## Excerpted text
In an industry as dynamic and competitive as healthcare, standing out requires outstanding ingenuity, while still maintaining a dedication to patient wellbeing and care. For California-headquartered biopharmaceutical company Amgen, which last year celebrated 40 years of providing innovative and life-changing treatments to patients, being a leader is baked into its DNA. Over that period, 70% of the drugs launched by the company were first-in-class.
“When Amgen was founded four decades ago, most companies were producing chemical-based, small-molecule drugs,” says Amgen Taiwan General Manager Joyce Lee. However, she says, the company was very clear that it wanted to focus on developing biologics – large, complex proteins made from living organisms. “I think that innovative mindset is what really sets us apart,” she says.
Lee notes that given the high cost of producing biologics, Amgen is not only devoting significant efforts to R&D, but also working to reduce manufacturing costs, with the ultimate aim of benefitting patients and payers. She also points to the company’s efforts in developing biosimilars, which cost only around three quarters of the price of the original biologics. In a single-payer market like Taiwan, having an affordable option for groundbreaking drugs is essential, Lee says, as it allows the government to invest the savings in other needed areas and improves patient access to medicines.

## Data shown
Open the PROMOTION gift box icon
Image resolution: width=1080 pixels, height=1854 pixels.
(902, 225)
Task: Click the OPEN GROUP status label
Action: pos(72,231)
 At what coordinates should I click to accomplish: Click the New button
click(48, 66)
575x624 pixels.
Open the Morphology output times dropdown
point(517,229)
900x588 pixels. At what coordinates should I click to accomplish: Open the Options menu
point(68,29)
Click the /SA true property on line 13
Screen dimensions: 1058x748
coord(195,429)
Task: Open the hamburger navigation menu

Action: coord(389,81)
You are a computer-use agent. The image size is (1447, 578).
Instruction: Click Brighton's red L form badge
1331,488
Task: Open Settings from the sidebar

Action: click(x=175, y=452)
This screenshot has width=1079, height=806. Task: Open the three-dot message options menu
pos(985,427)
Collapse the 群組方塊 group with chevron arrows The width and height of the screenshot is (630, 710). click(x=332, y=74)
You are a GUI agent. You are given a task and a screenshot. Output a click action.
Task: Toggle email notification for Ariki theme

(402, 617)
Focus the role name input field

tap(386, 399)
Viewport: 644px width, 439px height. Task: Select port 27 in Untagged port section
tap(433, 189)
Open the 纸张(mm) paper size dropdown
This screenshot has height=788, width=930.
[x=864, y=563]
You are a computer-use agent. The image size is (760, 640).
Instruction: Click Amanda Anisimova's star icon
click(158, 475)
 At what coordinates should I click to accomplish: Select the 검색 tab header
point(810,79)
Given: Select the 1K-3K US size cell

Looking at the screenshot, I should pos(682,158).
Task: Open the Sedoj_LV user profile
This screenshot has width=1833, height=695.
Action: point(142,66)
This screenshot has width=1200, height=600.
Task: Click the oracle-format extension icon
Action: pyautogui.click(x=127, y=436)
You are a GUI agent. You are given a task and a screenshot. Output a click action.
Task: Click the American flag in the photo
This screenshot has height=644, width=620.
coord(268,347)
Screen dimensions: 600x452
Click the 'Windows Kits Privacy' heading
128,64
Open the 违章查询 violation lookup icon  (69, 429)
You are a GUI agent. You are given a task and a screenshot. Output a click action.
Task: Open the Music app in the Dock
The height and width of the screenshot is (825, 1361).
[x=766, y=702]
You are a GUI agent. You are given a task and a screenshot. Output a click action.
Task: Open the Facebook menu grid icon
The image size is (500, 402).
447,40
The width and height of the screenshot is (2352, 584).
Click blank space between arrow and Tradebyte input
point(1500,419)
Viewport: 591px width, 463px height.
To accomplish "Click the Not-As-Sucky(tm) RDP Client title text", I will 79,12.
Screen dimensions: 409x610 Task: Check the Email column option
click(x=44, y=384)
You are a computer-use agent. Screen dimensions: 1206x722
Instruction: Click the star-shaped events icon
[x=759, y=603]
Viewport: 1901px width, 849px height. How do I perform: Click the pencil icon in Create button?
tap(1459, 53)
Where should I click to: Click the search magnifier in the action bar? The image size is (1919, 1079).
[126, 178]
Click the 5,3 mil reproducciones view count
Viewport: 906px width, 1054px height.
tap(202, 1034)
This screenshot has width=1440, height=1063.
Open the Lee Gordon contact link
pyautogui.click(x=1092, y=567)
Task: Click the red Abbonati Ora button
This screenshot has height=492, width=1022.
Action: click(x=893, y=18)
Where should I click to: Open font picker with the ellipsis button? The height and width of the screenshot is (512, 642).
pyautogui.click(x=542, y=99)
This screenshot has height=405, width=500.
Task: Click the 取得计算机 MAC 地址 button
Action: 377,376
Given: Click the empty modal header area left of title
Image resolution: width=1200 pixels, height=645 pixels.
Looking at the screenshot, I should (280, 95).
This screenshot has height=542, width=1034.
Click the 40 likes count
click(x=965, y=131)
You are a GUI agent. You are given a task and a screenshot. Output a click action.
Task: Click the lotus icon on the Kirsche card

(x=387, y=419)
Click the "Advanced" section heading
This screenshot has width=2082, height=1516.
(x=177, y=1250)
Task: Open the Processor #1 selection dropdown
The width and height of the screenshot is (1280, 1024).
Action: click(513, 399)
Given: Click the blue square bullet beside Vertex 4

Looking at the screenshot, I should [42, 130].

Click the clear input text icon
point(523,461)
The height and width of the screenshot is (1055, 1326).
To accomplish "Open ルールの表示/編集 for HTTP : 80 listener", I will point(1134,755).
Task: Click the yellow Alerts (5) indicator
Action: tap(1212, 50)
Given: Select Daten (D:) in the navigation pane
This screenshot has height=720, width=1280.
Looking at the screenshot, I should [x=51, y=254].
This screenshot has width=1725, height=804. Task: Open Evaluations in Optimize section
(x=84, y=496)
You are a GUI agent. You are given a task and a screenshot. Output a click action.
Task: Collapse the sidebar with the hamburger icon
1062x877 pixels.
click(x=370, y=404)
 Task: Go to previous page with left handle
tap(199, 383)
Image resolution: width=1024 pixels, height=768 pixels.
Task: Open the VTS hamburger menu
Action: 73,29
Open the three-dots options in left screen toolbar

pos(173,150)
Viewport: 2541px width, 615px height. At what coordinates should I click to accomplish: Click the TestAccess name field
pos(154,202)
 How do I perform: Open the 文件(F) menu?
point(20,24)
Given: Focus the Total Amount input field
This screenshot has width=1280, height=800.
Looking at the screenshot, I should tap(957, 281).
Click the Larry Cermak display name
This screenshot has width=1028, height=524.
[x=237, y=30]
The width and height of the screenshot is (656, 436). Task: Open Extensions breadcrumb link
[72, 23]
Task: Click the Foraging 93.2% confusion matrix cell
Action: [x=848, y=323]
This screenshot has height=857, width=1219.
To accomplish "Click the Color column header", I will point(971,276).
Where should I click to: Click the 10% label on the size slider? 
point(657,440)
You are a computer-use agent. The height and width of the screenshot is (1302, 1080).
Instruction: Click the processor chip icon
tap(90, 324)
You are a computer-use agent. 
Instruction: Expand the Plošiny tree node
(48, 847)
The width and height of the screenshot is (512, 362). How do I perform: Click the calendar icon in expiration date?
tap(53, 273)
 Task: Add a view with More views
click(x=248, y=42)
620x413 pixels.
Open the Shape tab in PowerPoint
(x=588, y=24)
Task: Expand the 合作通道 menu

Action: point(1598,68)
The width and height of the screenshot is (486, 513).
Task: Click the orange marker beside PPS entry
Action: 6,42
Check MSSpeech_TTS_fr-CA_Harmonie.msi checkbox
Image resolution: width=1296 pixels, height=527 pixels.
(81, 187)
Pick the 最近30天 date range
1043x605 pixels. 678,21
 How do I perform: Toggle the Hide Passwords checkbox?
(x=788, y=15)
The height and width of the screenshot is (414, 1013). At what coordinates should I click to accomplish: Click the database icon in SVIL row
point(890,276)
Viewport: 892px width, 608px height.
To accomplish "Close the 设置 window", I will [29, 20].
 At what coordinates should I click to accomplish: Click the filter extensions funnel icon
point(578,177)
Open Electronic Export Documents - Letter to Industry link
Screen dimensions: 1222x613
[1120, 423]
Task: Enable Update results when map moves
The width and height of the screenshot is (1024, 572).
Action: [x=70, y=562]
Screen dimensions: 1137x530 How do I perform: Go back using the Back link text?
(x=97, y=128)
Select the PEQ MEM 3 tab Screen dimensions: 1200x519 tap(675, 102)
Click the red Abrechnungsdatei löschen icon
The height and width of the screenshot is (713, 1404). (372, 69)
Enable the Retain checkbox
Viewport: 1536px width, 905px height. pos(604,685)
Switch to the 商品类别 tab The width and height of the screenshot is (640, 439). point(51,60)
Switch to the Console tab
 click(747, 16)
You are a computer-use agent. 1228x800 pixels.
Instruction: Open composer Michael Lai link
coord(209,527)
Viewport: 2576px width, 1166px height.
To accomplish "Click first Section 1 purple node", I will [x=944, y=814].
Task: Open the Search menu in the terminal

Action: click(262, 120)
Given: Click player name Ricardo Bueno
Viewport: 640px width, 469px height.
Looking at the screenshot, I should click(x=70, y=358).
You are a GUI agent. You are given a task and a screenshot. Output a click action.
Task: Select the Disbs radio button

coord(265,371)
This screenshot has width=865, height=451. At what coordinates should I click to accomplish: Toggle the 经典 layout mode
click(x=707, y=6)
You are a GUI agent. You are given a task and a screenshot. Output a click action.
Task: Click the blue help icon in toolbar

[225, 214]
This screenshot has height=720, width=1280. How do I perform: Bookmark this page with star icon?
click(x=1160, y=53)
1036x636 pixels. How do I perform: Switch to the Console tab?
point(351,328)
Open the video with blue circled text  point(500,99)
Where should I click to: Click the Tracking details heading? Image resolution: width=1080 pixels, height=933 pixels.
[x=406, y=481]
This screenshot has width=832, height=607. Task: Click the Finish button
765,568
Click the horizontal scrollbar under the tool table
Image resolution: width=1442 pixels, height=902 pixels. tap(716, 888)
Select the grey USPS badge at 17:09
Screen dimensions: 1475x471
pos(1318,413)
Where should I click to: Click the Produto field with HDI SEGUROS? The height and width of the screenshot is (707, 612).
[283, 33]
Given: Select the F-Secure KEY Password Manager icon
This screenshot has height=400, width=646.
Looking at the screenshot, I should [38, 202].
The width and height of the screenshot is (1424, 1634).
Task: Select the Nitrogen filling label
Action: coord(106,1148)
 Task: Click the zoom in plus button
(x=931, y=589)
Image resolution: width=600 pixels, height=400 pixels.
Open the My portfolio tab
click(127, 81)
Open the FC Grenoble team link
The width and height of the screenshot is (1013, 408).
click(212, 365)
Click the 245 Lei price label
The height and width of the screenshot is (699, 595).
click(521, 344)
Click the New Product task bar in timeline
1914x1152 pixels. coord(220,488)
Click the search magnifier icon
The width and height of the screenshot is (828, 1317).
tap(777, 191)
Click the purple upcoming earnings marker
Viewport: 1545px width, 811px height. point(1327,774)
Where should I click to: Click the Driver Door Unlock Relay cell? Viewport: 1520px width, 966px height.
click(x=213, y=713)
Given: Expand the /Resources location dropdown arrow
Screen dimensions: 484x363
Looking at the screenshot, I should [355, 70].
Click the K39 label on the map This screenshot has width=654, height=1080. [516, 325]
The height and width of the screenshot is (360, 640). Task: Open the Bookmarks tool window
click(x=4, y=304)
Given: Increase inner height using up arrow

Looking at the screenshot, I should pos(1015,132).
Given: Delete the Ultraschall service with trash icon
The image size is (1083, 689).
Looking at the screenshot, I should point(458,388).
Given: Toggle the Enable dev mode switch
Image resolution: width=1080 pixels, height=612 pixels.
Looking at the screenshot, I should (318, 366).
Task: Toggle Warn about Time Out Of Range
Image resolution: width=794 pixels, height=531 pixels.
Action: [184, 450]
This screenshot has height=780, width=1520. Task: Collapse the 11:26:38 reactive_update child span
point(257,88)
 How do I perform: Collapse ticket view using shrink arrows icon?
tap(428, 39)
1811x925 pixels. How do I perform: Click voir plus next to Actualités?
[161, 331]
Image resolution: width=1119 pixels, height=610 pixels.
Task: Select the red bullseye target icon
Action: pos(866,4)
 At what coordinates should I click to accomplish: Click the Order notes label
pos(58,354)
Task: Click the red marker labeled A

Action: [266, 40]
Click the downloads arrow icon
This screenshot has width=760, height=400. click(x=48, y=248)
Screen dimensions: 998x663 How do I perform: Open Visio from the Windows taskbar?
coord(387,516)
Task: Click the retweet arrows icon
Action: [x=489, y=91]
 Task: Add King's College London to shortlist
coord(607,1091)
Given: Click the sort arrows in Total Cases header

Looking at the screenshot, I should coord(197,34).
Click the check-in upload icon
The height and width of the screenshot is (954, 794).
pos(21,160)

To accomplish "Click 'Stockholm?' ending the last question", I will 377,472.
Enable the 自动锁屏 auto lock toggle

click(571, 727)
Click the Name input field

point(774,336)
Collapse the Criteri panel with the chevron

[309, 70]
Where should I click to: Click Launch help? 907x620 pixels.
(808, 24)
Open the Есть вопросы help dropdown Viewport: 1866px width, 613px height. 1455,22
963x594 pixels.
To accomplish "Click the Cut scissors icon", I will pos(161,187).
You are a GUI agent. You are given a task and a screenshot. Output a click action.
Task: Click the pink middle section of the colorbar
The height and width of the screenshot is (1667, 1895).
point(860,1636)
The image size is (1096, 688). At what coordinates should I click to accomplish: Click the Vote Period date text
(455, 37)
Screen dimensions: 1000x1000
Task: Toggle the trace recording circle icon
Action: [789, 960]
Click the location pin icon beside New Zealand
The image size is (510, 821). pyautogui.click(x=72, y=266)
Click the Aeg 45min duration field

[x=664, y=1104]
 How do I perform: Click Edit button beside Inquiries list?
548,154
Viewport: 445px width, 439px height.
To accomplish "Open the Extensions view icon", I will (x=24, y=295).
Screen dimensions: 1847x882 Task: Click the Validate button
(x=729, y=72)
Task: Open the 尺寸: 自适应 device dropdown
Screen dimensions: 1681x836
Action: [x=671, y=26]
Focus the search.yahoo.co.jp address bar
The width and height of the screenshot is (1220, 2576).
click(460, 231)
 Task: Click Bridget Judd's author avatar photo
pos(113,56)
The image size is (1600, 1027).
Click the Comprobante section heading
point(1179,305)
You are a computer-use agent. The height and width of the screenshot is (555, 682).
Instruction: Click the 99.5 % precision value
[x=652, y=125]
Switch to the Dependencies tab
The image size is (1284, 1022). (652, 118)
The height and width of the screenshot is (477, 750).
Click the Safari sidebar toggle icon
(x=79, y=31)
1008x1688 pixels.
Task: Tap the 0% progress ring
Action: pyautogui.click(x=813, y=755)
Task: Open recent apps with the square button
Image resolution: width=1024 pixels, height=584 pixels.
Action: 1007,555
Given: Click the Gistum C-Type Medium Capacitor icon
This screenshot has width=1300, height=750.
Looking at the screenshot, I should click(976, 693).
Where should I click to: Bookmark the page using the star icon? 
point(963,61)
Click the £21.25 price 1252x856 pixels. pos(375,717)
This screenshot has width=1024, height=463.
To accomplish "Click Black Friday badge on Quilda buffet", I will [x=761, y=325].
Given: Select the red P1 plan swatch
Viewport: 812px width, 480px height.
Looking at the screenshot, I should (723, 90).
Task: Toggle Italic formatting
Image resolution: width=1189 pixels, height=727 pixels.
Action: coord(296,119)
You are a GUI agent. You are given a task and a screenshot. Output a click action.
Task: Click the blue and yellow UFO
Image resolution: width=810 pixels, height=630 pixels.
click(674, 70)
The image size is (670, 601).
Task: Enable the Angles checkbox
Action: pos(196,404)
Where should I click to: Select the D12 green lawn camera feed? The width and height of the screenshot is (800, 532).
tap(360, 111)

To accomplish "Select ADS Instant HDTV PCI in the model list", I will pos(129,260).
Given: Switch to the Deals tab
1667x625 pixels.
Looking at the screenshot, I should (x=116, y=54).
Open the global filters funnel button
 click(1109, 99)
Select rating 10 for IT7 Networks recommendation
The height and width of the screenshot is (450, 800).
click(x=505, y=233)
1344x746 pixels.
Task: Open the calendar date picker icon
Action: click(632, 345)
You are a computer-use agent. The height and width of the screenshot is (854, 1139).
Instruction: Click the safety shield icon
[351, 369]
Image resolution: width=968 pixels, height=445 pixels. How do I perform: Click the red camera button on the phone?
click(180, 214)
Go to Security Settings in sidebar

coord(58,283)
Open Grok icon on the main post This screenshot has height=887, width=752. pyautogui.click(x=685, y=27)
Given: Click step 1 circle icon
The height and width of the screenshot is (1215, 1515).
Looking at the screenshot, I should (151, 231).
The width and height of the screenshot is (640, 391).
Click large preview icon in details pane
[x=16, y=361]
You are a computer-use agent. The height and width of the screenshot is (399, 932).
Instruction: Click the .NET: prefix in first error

## Activity list
A. Decide whether each statement agrees with the passage about Amgen. Answer yes or no for each, and quote the words from the passage that settle it. (i) Amgen is headquartered in California. (ii) Biosimilars cost about half the price of the original biologics. (iii) Seventy percent of the drugs Amgen launched over its 40 years were first-in-class.
B. Pick up the passage about Amgen after its last sentence and carry it forward in the same style.

## Responses for each task
A.
(i) Yes: "California-headquartered biopharmaceutical company Amgen"
(ii) No: "which cost only around three quarters of the price of the original biologics"
(iii) Yes: "Over that period, 70% of the drugs launched by the company were first-in-class."

B.
Amgen’s perseverance in this area has presented it with ample opportunities for growth. Over the past five years Amgen Taiwan has devoted itself to delivering innovative health solutions to patients through groundbreaking biologic therapies in the areas of bone health, cardiovascular, nephrology, oncology, and hematology. It has also introduced biosimilars in Taiwan to increase patient access to biologics. The company’s Taiwan team has expanded so rapidly – from just 30 employees in 2016 to a current 130 – that Lee made the decision to move the company to a larger, more accommodating office.
After a year of searching for the right location, as well as designing and building the office, Amgen Taiwan moved into its new accommodation in Taipei Nanshan Plaza in early 2021. The new facility adopts Amgen’s NextGen Workplace concept, which allows for new models of workplace collaboration and connection to foster exploration, increase innovation and productivity, and improve workplace culture for an agile workforce. The expanded presence also increases Amgen’s footprint in Taiwan and enhances its branding and image as a premier biotech company.
According to Lee, the new office gives staff the capacity to help carry out the company’s 2025 Vision, an update of its earlier outlook for 2020. The Vision, devised by Lee and her leadership team, sees Amgen Taiwan becoming a leader in the field of digital health and boosting its already strong engagement with public-sector partners. The major aim of these public-private partnerships (PPP), says Lee, is to improve patient access to new, innovative drugs.
“We understand that we can’t just silo ourselves within our industry, especially given the rapid changes to the external environment,” she says. “The COVID-19 pandemic really taught us that we need collaboration across many different industries and sectors, and PPPs have always been part of Amgen’s DNA.”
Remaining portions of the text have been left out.